I scan the sky as we work our way across the compound. Clouds are building up, big white fluffy ones that are gray underneath. Not even going to have any color in the sky now. But we should get some relief from the sun when the clouds get here, and maybe even some rain. The guys doing laundry won't be happy with that, because they'll have to take everything down and string it up in the barracks, like we do in the winter. But at least the clean clothes won't be full of dust.
We work our way around the front of the Kommandant's office around to the back, where his quarters are. The clouds are thicker now, and the relief from the sun feels good. I feel a little more wind. It's picking up. There's a little garden in front of the porch, with some ornamental flowers and shrubs, including a couple of rose bushes. In the heat, after the dry weather, all the plants look a bit discouraged, especially the roses. They have a couple of blooms, but they're covered with dust too.
The wind abruptly whips up, picking up the grit and coating us all with another fine layer of dust. I close my eyes and cover my face with my sleeve for a moment, trying not to breathe the stuff in and to keep it outa my eyes. Then suddenly a few raindrops fall, a promise of a real rain to come. Corporal Langenscheidt, after a glance at the glowering sky, tells us we can go back to the barracks, but we have to get rid of our trash bags properly first.
I turn to go when a flash of color grabs my eye, a brilliant deep red against all the background gray.
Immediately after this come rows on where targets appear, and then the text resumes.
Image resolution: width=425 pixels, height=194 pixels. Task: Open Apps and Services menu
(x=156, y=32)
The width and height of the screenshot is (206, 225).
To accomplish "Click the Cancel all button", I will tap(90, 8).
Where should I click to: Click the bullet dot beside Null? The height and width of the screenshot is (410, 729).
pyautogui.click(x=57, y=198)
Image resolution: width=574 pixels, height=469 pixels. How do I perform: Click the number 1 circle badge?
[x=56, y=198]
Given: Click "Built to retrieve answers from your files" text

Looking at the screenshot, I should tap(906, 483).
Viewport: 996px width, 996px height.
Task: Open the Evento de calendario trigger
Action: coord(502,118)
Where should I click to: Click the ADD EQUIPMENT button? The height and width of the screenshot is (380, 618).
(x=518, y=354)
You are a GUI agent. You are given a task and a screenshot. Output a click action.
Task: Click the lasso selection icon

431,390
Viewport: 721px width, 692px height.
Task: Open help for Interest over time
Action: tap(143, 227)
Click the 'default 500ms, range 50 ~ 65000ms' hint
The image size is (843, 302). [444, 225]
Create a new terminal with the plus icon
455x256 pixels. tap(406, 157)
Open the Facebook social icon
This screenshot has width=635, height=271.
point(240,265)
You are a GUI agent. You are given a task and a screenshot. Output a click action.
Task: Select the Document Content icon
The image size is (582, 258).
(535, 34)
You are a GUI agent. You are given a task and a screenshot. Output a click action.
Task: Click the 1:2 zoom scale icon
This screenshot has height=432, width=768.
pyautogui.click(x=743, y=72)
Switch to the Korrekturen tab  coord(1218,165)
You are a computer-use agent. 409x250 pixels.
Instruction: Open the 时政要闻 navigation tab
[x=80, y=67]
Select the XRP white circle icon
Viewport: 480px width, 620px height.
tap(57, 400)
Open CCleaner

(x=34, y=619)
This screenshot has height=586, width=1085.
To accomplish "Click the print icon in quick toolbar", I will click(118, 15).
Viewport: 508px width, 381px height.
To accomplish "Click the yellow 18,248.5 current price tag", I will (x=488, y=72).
I look a little closer and see that a couple of the spattering raindrops have hit the petals of one of the roses, washing off the dust and revealing a deep red. The wet spot looks like velvet, glows like a jewel, freshly washed by clean water from the sky. It's the prettiest thing I've seen since . . . well, I can't remember when. Reminds me that my Ma has roses like that out behind our house back home, that same deep velvet red.
I suddenly feel a sting in my eyes that has nothing to do with the grit blowing around. Who'd have thought that just seeing raindrops on roses could do that?